_ABOUT THIS EXERCISE_
From the first line of the records down to the one that holds "This screenshot has width=2509, height=1484.", transcribe each line exactly and add nothing.

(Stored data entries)
──────────────────────────────

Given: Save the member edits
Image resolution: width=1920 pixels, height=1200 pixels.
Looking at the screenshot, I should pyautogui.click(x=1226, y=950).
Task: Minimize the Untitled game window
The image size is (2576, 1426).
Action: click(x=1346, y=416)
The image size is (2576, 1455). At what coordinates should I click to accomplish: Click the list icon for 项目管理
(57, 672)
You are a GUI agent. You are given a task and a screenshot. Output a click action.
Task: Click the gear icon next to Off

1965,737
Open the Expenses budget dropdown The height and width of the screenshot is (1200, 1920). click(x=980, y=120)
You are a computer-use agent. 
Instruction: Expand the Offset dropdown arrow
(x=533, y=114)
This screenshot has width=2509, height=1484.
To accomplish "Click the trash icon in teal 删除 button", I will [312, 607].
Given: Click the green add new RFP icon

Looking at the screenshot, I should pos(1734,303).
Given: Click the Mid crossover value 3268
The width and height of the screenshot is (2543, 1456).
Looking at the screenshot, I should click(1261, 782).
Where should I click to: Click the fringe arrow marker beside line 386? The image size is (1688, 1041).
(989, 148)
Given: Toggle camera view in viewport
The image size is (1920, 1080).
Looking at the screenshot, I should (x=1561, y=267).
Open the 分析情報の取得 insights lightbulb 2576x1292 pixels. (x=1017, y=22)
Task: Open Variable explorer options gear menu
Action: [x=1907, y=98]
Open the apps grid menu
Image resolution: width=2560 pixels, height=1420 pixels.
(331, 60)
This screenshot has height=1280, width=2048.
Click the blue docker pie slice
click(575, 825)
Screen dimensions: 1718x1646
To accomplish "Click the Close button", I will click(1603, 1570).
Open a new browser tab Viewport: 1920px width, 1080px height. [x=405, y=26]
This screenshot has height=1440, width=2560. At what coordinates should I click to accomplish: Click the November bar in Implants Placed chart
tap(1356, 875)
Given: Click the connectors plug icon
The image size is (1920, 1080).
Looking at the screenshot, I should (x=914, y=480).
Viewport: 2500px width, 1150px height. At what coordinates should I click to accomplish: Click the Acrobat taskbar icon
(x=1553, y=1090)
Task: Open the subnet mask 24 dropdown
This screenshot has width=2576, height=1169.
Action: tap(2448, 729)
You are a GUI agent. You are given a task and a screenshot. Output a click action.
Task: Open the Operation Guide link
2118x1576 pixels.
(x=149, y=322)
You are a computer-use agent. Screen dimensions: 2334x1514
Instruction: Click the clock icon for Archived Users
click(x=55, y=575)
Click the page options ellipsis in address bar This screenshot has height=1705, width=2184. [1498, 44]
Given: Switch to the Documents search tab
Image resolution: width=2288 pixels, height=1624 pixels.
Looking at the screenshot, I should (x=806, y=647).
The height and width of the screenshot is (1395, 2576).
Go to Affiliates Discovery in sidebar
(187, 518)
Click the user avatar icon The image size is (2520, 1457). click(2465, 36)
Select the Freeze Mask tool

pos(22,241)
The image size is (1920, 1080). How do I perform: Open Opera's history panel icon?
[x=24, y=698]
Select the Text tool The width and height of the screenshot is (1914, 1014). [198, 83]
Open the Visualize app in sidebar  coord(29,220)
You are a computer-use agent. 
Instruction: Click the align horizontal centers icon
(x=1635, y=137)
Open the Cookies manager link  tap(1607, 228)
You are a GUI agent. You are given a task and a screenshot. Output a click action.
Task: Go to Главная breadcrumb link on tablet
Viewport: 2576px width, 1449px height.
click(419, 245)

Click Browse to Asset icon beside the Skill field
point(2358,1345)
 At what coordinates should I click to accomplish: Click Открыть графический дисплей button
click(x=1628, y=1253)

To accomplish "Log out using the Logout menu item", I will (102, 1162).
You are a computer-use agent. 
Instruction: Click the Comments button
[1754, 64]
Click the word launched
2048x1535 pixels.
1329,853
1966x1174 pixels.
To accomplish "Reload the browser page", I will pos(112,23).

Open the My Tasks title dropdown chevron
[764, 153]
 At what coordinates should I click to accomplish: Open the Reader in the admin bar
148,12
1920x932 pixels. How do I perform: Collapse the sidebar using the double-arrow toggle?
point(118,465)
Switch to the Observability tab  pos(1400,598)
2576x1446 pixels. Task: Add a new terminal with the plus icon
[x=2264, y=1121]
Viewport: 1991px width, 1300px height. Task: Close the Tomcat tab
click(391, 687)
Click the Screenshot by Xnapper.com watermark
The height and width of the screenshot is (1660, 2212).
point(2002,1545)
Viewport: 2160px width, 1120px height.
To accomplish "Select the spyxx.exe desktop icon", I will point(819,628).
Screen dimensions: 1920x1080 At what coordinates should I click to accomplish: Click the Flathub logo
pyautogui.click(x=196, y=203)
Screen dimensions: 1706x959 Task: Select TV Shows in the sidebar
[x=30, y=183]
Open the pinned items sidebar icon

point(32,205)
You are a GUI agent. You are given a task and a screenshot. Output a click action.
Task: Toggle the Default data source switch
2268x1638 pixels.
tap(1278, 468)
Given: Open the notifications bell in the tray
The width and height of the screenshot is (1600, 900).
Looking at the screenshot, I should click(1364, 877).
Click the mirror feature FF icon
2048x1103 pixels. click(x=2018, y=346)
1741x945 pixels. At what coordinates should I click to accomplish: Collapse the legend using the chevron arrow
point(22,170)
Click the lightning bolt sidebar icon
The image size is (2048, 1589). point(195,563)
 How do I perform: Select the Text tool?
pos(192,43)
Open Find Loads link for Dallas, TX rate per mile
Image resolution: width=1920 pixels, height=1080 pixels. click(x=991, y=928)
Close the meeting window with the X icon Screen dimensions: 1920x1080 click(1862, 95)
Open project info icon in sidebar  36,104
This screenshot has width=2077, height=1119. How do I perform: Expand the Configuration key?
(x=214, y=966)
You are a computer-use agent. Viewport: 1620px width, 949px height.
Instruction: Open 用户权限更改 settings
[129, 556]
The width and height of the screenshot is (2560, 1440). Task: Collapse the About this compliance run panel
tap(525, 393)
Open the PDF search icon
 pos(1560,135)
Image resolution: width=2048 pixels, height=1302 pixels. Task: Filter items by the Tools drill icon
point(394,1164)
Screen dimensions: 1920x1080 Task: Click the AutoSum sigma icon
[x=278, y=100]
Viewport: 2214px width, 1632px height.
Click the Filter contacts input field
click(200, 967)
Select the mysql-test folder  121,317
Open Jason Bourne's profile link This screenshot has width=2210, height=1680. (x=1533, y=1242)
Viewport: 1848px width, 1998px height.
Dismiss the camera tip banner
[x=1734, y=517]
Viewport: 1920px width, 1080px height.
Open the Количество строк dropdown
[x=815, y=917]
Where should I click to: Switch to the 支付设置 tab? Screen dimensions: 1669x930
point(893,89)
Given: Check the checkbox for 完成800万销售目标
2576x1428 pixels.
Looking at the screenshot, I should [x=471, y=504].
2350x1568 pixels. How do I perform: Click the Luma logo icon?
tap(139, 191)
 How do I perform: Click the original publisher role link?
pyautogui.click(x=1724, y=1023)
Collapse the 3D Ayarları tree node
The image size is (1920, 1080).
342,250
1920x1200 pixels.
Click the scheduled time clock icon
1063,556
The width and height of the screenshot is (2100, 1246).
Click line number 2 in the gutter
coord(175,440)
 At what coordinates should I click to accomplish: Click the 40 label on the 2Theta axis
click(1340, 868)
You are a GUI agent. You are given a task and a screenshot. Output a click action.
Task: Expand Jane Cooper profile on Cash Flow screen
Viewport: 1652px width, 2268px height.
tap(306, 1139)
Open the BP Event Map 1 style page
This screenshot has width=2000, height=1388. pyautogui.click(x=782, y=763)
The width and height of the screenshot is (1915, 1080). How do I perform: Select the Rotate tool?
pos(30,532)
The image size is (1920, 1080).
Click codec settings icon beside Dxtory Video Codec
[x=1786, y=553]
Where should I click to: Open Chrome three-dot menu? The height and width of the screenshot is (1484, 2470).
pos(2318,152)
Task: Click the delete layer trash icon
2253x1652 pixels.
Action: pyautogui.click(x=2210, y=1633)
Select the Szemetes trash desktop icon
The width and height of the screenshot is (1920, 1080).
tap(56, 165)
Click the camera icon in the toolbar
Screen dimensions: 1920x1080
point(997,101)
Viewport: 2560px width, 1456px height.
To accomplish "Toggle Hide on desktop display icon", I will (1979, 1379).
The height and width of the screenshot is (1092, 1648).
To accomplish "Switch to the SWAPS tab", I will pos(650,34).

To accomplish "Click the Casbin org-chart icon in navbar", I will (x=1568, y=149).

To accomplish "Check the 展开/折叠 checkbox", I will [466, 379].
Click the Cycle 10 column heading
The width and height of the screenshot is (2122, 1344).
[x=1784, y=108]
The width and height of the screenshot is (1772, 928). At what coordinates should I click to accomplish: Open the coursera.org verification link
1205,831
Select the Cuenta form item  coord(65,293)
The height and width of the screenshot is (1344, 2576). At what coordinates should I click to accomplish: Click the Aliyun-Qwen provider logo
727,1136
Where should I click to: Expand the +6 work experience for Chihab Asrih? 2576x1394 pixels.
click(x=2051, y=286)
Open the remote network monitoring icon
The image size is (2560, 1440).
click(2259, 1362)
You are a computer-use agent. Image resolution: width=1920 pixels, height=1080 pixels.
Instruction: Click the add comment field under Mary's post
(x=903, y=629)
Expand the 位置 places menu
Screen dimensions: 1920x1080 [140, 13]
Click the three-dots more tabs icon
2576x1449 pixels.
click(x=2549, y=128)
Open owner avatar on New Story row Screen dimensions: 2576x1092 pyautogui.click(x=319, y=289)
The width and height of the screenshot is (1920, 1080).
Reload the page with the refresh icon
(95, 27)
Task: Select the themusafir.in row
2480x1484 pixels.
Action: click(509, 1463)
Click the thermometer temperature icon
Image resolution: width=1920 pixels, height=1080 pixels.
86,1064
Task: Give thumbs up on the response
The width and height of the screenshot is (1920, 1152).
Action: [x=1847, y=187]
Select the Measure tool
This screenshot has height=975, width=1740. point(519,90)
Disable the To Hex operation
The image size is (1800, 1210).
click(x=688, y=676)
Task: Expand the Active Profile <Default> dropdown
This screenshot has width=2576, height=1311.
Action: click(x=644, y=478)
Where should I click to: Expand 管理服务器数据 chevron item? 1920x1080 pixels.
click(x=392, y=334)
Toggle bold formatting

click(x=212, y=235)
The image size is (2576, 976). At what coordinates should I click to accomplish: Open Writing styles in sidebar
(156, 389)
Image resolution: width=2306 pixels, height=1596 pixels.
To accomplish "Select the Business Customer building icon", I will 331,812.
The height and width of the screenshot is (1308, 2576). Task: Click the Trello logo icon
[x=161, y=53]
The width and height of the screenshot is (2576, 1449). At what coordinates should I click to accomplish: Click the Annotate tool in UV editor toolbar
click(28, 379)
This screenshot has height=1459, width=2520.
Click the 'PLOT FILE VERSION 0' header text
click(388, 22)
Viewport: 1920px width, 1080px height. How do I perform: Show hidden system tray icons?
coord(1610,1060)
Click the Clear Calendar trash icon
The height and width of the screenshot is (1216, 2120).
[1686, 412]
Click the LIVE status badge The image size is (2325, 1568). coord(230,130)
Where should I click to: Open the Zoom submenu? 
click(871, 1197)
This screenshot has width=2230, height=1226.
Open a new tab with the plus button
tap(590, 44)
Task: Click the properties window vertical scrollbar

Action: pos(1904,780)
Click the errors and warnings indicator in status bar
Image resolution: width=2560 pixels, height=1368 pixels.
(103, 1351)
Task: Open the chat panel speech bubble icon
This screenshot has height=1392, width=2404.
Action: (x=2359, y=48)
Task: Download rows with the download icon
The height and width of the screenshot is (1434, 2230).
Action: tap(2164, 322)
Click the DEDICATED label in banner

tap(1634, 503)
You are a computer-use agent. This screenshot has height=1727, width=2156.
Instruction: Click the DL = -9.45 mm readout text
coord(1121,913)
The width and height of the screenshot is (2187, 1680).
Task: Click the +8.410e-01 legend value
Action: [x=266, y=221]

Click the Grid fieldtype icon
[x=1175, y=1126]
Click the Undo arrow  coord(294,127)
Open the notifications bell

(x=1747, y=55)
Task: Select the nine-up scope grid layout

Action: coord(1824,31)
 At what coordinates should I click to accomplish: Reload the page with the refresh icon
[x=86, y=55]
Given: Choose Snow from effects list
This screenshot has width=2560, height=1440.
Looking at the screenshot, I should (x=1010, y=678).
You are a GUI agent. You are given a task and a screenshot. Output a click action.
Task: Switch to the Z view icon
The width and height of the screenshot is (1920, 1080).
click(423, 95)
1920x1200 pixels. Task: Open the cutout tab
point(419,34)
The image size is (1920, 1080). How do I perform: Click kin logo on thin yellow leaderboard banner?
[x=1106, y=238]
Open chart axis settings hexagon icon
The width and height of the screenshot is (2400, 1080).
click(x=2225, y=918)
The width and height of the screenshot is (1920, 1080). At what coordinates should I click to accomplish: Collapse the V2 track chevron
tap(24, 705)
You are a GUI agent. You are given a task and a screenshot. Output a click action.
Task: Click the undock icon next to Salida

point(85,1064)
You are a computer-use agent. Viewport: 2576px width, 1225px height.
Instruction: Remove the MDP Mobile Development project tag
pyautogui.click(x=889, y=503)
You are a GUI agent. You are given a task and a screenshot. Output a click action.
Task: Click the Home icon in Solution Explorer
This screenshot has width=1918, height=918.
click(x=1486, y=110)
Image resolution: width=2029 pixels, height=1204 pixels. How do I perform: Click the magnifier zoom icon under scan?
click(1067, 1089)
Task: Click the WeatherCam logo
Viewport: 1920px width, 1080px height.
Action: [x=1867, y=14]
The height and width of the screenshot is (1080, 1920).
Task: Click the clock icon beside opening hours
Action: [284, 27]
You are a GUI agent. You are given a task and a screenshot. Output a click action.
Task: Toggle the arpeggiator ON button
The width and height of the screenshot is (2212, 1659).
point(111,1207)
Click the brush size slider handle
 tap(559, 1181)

──────────────────────────────

_ANSWER SECTION_
Given: Save the member edits
Image resolution: width=1920 pixels, height=1200 pixels.
Looking at the screenshot, I should pyautogui.click(x=1226, y=950).
Task: Minimize the Untitled game window
The image size is (2576, 1426).
Action: click(x=1346, y=416)
The image size is (2576, 1455). At what coordinates should I click to accomplish: Click the list icon for 项目管理
(57, 672)
You are a GUI agent. You are given a task and a screenshot. Output a click action.
Task: Click the gear icon next to Off

1965,737
Open the Expenses budget dropdown The height and width of the screenshot is (1200, 1920). click(x=980, y=120)
You are a computer-use agent. 
Instruction: Expand the Offset dropdown arrow
(x=533, y=114)
This screenshot has width=2509, height=1484.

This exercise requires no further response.